■ Parts of the exercise ■
a - In the essay about raising two sons with autism, rewrite the paragraph beginning "God had also sent me this legion of angels" as a bulleted list that keeps its main facts.
b - Pick up the essay about raising two sons with autism after its final sentence and carry it forward.

━━ Selected excerpt

My son, Jack, is ten and has Macrocephaly Cutis Marmorata Telangiectasia Congenita Syndrome. He also has autism. Jack is a special soul, a gift to our family. Raising him is also the greatest challenge I have ever faced.
I have three other boys, too. And eighteen months ago, we learned that my third son Charlie, who was then five, is also on the autism spectrum and has profound anxiety. I had already done a fair amount of wrestling with The Lord in Jack’s early years, and felt that I had come to terms with Jack’s disabilities. But when Charlie was diagnosed, it came at me like a hook shot and knocked me flat. Because now there were two.
In the weeks following Charlie’s diagnosis, I wondered why God seemed to want more from me than I was able to give.
Suddenly half my children had special needs. No one around me knew what that felt like. But Jesus did.
I felt like I was in a pit, but I knew the Savior had descended below my pit and was now with me at the bottom. I didn’t feel alone.
God had also sent me this legion of angels in the form of my husband, my other sons, and dozens of dear friends. Frankly, when it comes to selfless people in my life who lift me up, my cup runneth way over. The day after the diagnosis, Chris brought me flowers and a key lime tart. Brittany brought me a raspberry chipotle chicken salad and gave me permission to cry, to which I responded “too late!” Terra texted me from Hawaii and told me she believed in me. Lacey brought me chocolate and helped me apply for an autism waiver program to help Charlie get therapy. I was serving in Laurels with Marla and Cynthia, who listened to me talk about my struggles with compassion. So did Fred and Shirley. They’re always checking in on us.

━━━━
━━ Given data

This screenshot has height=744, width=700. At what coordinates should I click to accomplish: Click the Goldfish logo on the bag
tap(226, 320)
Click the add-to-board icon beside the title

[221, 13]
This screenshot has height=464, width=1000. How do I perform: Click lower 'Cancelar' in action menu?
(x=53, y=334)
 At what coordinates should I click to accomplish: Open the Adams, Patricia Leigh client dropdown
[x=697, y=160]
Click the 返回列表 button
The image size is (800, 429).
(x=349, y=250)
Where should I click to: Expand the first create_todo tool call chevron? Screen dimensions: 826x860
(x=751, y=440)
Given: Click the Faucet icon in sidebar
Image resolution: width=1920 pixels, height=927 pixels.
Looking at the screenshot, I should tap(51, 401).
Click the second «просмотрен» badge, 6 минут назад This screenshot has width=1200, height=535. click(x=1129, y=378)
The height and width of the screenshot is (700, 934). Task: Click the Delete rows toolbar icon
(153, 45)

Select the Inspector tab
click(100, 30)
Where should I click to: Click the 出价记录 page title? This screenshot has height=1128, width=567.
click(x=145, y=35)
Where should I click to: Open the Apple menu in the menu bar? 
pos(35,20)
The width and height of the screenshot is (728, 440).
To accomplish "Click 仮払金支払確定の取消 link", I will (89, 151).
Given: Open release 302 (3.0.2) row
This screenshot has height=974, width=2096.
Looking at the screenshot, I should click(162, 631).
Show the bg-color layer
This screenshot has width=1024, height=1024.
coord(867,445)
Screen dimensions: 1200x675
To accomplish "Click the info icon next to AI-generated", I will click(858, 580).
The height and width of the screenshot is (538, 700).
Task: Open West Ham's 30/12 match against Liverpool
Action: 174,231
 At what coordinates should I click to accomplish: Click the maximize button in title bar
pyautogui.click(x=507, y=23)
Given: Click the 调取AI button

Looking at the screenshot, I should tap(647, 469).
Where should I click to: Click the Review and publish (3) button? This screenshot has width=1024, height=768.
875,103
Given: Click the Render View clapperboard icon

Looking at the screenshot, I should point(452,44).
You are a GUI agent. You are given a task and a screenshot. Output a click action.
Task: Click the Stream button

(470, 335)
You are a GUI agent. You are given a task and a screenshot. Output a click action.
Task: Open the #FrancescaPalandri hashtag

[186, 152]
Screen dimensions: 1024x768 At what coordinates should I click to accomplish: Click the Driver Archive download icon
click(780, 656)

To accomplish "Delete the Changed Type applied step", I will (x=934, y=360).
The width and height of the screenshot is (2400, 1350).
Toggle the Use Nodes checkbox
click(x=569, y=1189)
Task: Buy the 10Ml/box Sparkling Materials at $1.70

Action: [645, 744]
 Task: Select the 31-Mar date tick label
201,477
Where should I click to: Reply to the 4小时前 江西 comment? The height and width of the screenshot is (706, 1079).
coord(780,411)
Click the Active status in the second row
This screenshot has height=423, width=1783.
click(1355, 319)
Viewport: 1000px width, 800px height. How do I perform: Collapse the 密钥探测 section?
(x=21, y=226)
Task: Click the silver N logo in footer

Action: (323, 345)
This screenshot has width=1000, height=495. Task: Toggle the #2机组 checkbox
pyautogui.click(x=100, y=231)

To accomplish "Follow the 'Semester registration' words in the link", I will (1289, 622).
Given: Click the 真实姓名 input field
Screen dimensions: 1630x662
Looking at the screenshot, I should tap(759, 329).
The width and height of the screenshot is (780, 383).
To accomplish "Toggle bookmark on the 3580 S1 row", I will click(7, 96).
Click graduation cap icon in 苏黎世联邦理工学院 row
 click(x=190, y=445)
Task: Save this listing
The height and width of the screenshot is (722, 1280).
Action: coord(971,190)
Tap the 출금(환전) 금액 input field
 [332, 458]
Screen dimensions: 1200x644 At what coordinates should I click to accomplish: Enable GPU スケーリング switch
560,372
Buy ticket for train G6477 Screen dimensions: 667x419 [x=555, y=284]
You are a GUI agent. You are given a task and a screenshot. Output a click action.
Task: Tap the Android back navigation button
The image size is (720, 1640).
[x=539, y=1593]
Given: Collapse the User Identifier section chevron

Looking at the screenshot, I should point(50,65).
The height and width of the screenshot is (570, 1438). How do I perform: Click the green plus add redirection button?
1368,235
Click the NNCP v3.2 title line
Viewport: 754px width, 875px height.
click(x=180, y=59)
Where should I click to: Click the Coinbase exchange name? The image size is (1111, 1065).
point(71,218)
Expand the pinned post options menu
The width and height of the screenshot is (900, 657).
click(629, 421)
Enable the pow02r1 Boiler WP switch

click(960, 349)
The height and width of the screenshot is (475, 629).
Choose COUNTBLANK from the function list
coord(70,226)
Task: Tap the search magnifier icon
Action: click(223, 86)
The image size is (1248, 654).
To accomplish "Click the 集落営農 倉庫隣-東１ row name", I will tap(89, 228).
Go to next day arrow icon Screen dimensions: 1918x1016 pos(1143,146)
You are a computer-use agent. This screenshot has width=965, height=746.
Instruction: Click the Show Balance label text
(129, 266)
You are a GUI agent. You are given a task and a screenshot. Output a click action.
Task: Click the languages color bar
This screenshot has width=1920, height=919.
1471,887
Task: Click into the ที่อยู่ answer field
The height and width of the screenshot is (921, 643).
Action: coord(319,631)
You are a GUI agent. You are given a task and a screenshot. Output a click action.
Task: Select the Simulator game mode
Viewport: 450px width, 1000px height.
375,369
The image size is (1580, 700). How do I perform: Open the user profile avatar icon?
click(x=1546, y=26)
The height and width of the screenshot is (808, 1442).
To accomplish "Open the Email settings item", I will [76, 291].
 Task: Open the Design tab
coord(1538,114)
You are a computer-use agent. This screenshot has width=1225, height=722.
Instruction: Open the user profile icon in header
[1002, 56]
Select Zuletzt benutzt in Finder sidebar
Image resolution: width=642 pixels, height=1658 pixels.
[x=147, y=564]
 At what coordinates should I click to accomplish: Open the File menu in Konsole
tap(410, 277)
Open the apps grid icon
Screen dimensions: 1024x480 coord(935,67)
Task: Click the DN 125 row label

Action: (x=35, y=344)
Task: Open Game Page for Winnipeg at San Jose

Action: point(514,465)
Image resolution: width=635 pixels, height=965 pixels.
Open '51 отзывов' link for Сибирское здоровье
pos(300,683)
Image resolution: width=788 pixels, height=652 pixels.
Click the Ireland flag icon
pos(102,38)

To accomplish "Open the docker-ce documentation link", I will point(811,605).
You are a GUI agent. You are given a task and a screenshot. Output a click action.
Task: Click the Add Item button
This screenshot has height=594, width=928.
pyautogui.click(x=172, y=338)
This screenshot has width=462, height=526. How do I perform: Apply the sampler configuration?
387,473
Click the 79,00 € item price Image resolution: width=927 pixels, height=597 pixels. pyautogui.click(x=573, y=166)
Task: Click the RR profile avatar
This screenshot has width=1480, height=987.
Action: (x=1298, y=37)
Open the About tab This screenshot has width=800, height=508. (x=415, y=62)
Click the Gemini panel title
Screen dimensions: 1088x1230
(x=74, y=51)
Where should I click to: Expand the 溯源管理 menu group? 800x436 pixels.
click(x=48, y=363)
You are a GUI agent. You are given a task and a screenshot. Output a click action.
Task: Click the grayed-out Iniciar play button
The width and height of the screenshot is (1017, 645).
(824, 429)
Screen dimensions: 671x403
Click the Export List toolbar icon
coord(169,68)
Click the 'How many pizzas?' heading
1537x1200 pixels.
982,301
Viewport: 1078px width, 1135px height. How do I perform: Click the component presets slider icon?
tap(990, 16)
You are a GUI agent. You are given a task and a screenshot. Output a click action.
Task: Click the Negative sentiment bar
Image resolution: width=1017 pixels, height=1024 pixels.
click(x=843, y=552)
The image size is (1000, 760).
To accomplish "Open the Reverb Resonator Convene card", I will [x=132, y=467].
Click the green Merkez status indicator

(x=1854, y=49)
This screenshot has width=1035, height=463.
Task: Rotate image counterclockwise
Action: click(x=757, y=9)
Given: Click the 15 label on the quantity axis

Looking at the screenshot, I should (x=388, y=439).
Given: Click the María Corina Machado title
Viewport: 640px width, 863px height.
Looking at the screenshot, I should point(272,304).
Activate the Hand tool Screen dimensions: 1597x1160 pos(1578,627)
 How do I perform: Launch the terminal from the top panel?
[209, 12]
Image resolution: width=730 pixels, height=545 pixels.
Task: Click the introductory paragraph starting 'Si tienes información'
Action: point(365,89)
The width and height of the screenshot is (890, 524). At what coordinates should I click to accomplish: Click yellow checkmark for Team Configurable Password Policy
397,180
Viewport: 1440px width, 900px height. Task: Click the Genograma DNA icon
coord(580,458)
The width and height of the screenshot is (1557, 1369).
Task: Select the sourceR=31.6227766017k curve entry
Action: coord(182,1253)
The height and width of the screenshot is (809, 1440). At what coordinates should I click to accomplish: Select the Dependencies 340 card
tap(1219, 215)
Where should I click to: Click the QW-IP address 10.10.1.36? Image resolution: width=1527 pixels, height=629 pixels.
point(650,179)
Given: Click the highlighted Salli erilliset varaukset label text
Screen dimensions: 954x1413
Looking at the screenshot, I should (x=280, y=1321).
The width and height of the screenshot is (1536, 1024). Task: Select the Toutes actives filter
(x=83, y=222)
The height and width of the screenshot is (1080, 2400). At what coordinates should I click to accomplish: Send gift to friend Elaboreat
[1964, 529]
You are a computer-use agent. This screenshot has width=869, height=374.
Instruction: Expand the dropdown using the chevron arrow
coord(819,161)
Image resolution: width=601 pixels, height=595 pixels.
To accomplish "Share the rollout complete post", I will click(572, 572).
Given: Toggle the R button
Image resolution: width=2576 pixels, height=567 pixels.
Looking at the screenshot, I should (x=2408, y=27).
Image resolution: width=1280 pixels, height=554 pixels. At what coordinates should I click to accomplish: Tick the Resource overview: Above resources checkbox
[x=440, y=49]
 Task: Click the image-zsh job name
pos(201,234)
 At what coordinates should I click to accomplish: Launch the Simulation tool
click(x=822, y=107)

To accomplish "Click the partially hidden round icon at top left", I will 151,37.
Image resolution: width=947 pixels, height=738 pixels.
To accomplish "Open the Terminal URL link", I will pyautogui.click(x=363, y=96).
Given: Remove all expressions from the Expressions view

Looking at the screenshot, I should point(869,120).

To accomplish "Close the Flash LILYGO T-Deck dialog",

━━━━

■ Answers by item number ■
a -
- God sent a "legion of angels": the author's husband, other sons, and dozens of dear friends who selflessly lift the author up.
- The day after the diagnosis, Chris brought flowers and a key lime tart.
- Brittany brought a raspberry chipotle chicken salad and gave permission to cry; the author answered "too late!"
- Terra texted from Hawaii to say she believed in the author.
- Lacey brought chocolate and helped apply for an autism waiver program so Charlie could get therapy.
- Marla and Cynthia, who served in Laurels with the author, listened to the author's struggles with compassion.
- Fred and Shirley did the same and are always checking in on the family.

b -
That difficult summer, I had a dream early one morning. I dreamed I was at a musical recital when one of my neighbors leaned over and whispered to me, “You don’t have to worry about the challenges you face raising your children. You’re doing a good job.” I instantly woke up and knew that it wasn’t my neighbor speaking in my dream. It was my Heavenly Father. I felt completely light—as if I were filled with light. He hadn’t left me alone.
How is this a Christmas story? Because God sent us a Savior, who was born in a stable and became our redeemer.
For me, comfort is knowing that we were before we came to earth.
Comfort is knowing that after this life, because of the Savior, we will live unencumbered by the limitations of mortality.
Comfort is knowing that no matter how hard things may be, He descended below them all. He knows how we feel and how to help us.
Christmas is comfort because when Jesus came to earth, hope came too.